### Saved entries
.....
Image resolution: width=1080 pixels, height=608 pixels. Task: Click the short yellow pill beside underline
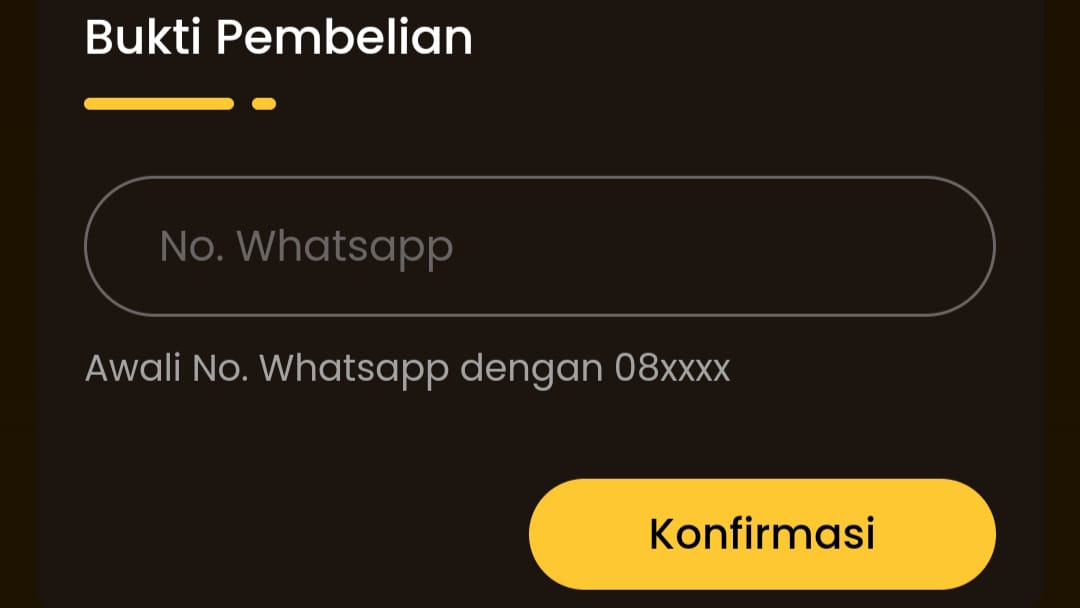pos(264,104)
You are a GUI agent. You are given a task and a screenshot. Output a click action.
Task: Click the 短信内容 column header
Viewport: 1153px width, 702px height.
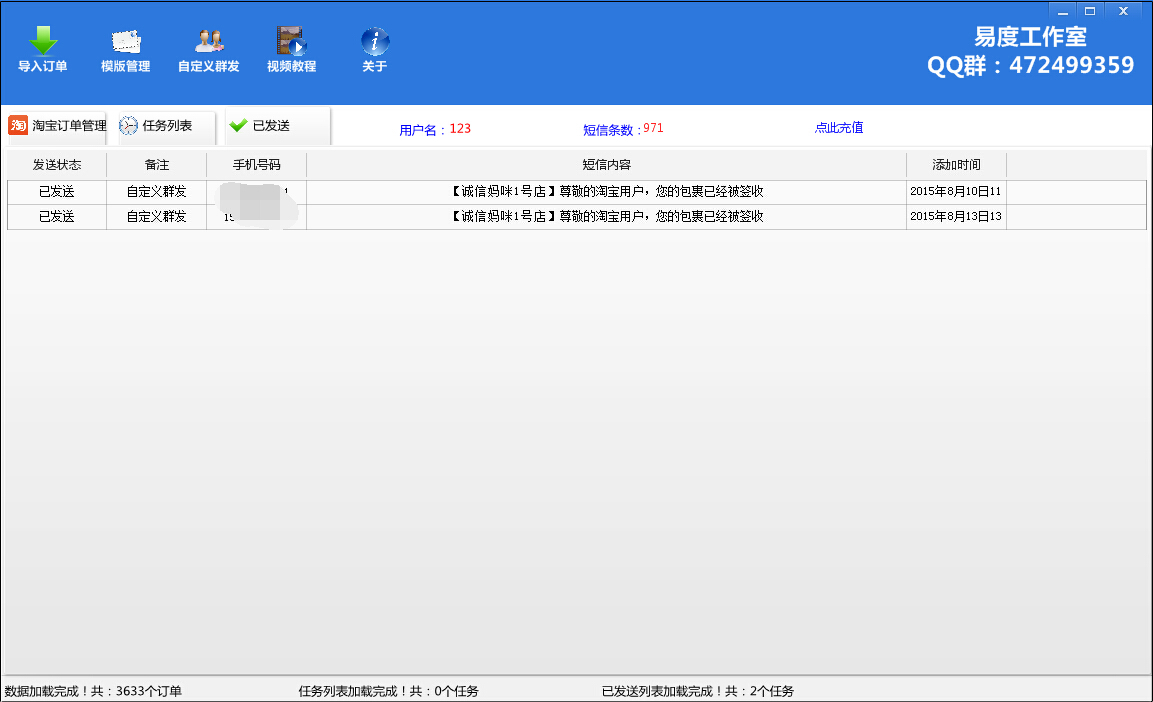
.....
### Work instruction
Restate word for word the lines from the one holding "You are a GUI" down through the last line of the records above, and do not include the pictures.

### Output below
You are a GUI agent. You are given a task and a screenshot. Output a click action.
Task: Click the 短信内容 column header
Viewport: 1153px width, 702px height.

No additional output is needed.